No more PG exams at home centres: CU

Calcutta University has scrapped its practice of holding home centre examinations in colleges that offer postgraduate courses.
The vice-chancellor, registrar, controller of examination and other members of the CU syndicate decided at a meeting on Wednesday.
Students pursuing postgraduate courses in colleges will also have to write their examinations at away centres, the syndicate decided following allegations of students using unfair means en masse at examination venues.
Last year, the teachers’ association at Calcutta University wrote to the vice-chancellor expressing “worries about many serious malpractices” in the conduct of the examinations for postgraduate courses in colleges.
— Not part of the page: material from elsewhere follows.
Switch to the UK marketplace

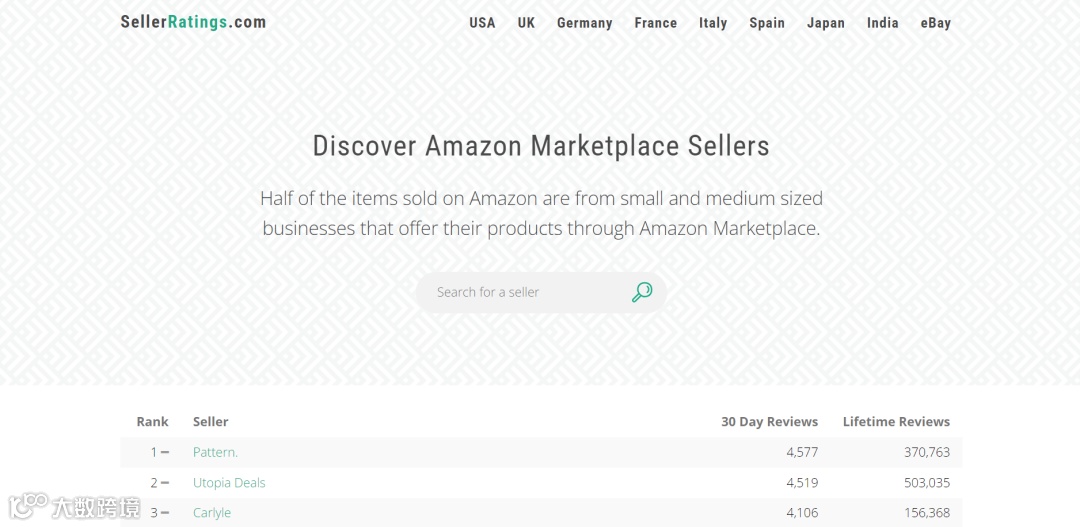click(526, 23)
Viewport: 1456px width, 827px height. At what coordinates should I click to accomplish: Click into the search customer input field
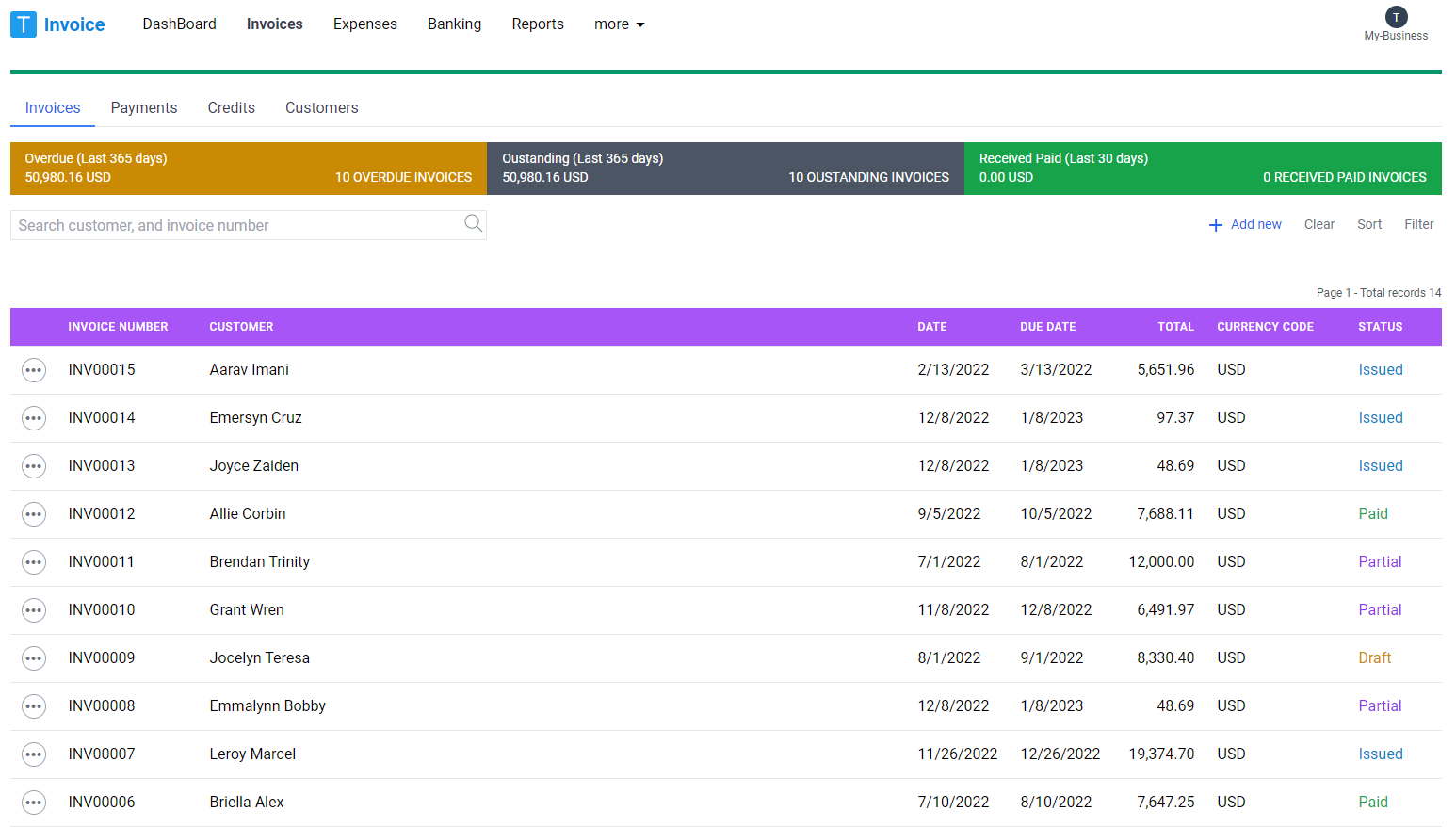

CU’s authorised vice-chancellor, Santa Datta, said: “It has been decided that the students of the colleges and those of the university will write the examinations at a common facility on the university campus. If the number of candidates is too high, the students will write the examination at some other colleges. We won’t allow the(postgraduate) students to write the examination at their respective colleges. We want to curb complaints of malpractice.”
The university’s registrar, Debasis Das, said the practice would be introduced from the semester examinations scheduled to start on April 9.
“If the college students are required to write the tests at away centres, then the students pursuing the postgraduate course at the university will write the tests at a common facility on the university campus,” the registrar told Metro.
Earlier, the students of the university wrote the tests at their respective departments.
“The detailed mechanism will be uploaded on the university’s website on Friday,” he said.
The invigilators who would be on examination duty will be altered to maintain transparency, the vice-chancellor said.
The Calcutta University Teachers’ Association, in a letter to the VC last year, said instances of mass copying came to their notice when the answer scripts were examined.
Om Prakash Mishra, the higher education department’s nominee to the university’s syndicate and JU professor, said he had given a “note of dissent” on the decision. “I thought that the university should have held discussions with the college heads before taking the decision.”
Registrar Das said the decision was approved by an overwhelming majority.